It just occurred to me that this year is the fourth Christmas that I’ll be spending away from home. Of course, the term “home” has relatively two meanings for me now. One is the home I’m building together with my husband and kids here and the other is the home I grew up in where I spent the best moments of my younger years.
Each family has its own holiday traditions. And one is definitely not better than the other. In fact, I genuinely believe that It is the experience that makes a difference. Having spent 3 Christmases here in the US so far, I can say that the experience is not the same. Besides being raised in a country that celebrates Christmas the longest in Asia, I was also part of a big, loud (noisy) , pork eating family. So imagine my shock when on my first Christmas here in 2013, I couldn’t find any Christmas decors in the streets in November. The Filipino in me was literally panicking in my head! Or that time when I found out that one small whole lechon (roasted pig) will cost you between $200-$300 (10,000 to 14,000) or even more!!!
During the holiday season, homesickness is definitely at its peak for immigrants like me and Filipinos who work overseas. In whatever part of the world we find ourselves in, these are some things that call us home and into the loving arms of our loved ones we left behind.
1. Children singing Christmas Carols in the neighborhood
I remember roaming around the streets in our neighborhood caroling with my siblings and friends at night . With our home made instruments, youthful, angelic voices and wild dance moves one cannot help but be mesmerized. We would strategically pick the nicer houses, hoping we would get a penny or 2 more. At the end of the night, we divide the earnings among ourselves and give the kid who sang the loudest extra.

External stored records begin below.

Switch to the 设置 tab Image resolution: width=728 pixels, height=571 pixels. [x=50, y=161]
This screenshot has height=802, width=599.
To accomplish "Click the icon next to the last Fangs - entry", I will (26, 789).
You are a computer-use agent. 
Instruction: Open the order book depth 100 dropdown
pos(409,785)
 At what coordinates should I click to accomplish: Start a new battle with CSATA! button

2. Christmas songs playing everywhere.
As early as September, you will hear Christmas songs playing on the radio, in the malls and different establishments. This is because Filipinos consider months ending with the syllable “ber” to be Christmas months. Our household is no exception. Every morning beginning September 1, I wake up to Christmas songs while my Dad sips coffee and reads his morning newspaper.
3. Christmas reunions here and there
In most cases, it is only during holidays that relatives and friends see each other. This is also usually the time when family and friends abroad come home to spend Christmas with their loved ones. Thus, being a family oriented nation, Filipinos are fond of family reunions and get togethers.
4. Kris Kringle (Monita/ Manita)
This is the Pinoy version of Secret Santa in Western countries. A person picks out a name of someone to give a gift to without revealing the name until the Christmas party itself. At home, everyone is compelled to participate, household helpers, drivers and visiting relatives. Being a teacher and someone who loves drama, my Mom would force us to speak in front of everyone, describe our Monita/Monita until someone guesses who he is before giving our present. And that’s on top of singing “I love my Monita/Manita yes I do!, I love my Monita/Monita but I won’t tell you!” Talk about stress!
5. Simbang Gabi
Simbang gabi or Misa de Gallo is a series of novena masses nine days before Christmas. It is held at three or four o’clock in the morning, starting on December 16 and ends on December 24. It is a treasured Filipino religious tradition that shows heartfelt devotion to God the Father and increases the anticipation of the birth of Jesus Christ. Many Filipinos make it a personal mission to complete all the nine-day dawn Masses as it is believed that one special wish will be granted by God. I’m not so sure if I’ve ever completed all nine days, but then I was usually sleeping in church, so I wouldn’t know.
To say I miss spending Christmas in the Philippines is an understatement. And if I was given a chance to spend Christmas again with my family there, I would fly in a heart beat. To tell you honestly, I’ve yet to create our own Christmas family traditions here in the US. For some reason, no matter how hard I try to make it fun and memorable for my kids, it feels like there’s something missing and it’s not the same. I think I need my Mom here for just one Christmas to jump start our family tradition for us. It sounds ridiculous but hey, it is what it is.
How about you? What is your favorite family holiday tradition?